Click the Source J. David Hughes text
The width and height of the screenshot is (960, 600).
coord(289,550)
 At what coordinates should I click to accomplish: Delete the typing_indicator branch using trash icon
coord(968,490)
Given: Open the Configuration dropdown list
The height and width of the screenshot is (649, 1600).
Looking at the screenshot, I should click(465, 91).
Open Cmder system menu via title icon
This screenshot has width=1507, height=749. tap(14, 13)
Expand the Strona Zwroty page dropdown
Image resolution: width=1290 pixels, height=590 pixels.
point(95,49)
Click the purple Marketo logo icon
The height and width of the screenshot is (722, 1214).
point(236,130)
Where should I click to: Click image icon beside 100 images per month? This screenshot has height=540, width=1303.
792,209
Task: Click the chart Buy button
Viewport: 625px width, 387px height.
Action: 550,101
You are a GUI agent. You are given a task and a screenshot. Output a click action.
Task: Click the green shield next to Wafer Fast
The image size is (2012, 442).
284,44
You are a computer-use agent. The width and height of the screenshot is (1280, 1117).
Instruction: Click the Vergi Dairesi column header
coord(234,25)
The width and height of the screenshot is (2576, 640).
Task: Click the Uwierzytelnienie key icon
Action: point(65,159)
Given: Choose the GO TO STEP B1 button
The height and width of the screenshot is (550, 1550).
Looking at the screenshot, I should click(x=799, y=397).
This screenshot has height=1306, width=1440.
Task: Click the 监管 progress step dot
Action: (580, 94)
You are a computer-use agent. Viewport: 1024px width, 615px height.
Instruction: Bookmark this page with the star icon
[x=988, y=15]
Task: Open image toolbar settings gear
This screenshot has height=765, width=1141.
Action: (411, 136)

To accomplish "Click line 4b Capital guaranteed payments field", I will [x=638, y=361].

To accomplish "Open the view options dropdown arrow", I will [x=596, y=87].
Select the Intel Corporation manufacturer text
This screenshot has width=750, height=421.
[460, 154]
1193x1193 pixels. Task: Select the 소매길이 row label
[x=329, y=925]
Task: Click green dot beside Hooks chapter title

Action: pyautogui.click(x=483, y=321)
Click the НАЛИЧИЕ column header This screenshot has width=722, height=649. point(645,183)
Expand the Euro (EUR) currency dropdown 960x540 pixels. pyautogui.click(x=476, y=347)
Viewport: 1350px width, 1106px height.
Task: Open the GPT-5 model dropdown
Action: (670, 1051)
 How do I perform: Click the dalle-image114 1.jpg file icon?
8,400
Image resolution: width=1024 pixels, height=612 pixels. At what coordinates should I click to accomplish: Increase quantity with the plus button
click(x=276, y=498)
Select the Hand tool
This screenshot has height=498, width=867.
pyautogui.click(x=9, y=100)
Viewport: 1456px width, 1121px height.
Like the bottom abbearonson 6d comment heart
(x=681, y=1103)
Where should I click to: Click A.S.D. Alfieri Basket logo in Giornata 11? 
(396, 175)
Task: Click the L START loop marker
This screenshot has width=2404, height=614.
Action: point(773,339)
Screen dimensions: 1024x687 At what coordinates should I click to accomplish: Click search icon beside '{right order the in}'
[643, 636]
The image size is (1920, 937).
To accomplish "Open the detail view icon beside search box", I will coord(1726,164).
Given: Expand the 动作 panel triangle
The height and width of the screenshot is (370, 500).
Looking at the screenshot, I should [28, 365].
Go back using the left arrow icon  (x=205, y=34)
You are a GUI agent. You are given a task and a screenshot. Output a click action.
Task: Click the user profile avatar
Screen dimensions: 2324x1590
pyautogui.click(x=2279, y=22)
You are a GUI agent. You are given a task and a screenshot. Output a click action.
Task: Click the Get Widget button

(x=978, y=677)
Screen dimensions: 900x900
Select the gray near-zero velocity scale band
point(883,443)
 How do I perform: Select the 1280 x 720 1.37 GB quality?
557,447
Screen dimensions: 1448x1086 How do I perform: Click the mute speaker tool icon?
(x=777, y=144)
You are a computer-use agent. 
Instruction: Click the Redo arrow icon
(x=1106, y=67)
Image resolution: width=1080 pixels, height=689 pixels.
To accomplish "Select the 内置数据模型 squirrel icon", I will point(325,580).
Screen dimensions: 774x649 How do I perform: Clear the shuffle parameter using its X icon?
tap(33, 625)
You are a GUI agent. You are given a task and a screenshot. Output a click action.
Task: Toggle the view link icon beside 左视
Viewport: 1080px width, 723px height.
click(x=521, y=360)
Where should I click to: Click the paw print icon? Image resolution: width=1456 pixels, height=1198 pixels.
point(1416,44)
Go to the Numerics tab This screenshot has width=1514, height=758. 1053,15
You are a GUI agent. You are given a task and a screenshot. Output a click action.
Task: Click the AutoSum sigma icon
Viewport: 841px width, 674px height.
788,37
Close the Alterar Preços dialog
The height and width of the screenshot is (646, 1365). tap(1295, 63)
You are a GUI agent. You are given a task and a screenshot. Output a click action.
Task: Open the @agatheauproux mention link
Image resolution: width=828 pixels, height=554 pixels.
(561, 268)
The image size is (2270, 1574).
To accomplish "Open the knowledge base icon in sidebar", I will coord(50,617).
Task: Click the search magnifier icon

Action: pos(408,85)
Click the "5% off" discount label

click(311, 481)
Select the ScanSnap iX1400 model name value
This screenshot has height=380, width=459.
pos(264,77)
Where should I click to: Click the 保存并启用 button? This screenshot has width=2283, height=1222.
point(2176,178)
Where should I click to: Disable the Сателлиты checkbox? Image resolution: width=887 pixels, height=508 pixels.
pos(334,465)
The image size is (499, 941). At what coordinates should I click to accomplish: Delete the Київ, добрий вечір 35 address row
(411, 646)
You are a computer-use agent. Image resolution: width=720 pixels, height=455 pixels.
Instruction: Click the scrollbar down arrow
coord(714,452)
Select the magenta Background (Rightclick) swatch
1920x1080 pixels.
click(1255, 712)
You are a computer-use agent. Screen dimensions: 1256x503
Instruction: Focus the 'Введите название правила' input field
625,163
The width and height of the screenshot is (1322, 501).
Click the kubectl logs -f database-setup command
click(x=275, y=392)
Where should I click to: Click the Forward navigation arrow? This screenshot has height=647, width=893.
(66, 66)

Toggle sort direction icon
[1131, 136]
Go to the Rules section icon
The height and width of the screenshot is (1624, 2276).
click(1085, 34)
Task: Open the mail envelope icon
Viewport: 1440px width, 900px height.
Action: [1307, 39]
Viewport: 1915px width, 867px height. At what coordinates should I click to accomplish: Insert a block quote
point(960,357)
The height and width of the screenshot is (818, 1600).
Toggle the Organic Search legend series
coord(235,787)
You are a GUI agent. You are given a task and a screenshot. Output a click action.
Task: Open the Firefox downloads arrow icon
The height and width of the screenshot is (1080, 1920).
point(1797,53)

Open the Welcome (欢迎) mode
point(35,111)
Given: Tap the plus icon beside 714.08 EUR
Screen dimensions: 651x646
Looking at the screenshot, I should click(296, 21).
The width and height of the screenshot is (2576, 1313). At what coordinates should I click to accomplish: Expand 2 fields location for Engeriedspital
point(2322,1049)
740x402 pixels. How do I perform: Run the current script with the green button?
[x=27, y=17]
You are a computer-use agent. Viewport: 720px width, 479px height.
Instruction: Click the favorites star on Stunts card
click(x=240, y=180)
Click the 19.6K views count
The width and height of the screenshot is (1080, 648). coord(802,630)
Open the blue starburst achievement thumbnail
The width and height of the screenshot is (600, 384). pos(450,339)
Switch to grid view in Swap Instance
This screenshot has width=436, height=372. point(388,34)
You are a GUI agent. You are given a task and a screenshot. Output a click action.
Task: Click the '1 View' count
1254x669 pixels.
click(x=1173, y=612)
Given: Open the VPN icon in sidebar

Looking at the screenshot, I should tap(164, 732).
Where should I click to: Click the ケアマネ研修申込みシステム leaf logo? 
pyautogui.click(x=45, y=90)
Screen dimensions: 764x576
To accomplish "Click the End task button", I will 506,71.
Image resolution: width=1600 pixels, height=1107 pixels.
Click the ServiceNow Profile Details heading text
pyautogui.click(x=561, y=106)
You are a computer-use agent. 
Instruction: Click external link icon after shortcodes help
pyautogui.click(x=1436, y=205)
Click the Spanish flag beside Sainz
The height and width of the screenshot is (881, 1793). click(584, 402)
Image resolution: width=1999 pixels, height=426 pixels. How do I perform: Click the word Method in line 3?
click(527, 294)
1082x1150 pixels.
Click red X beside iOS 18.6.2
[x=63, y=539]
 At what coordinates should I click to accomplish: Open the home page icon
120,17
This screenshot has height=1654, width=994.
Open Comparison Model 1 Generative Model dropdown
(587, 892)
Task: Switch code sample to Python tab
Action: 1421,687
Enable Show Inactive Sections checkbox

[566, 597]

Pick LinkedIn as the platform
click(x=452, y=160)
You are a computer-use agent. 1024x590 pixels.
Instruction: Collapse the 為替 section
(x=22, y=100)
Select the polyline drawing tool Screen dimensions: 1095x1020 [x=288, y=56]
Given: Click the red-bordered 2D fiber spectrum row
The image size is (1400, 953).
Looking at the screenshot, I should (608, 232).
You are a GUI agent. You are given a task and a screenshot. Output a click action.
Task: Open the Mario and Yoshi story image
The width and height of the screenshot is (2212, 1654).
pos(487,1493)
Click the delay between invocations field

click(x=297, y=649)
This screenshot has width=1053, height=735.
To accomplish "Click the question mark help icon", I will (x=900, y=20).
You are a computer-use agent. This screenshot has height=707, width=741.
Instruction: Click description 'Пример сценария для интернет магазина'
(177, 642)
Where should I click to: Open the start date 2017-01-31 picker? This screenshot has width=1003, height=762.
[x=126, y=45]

Aim of the exercise: Pick out every line of the material that contains the word "checkbox", and copy each one. Case counts.

Result of the task:
Where should I click to: Disable the Сателлиты checkbox? Image resolution: width=887 pixels, height=508 pixels.
Enable Show Inactive Sections checkbox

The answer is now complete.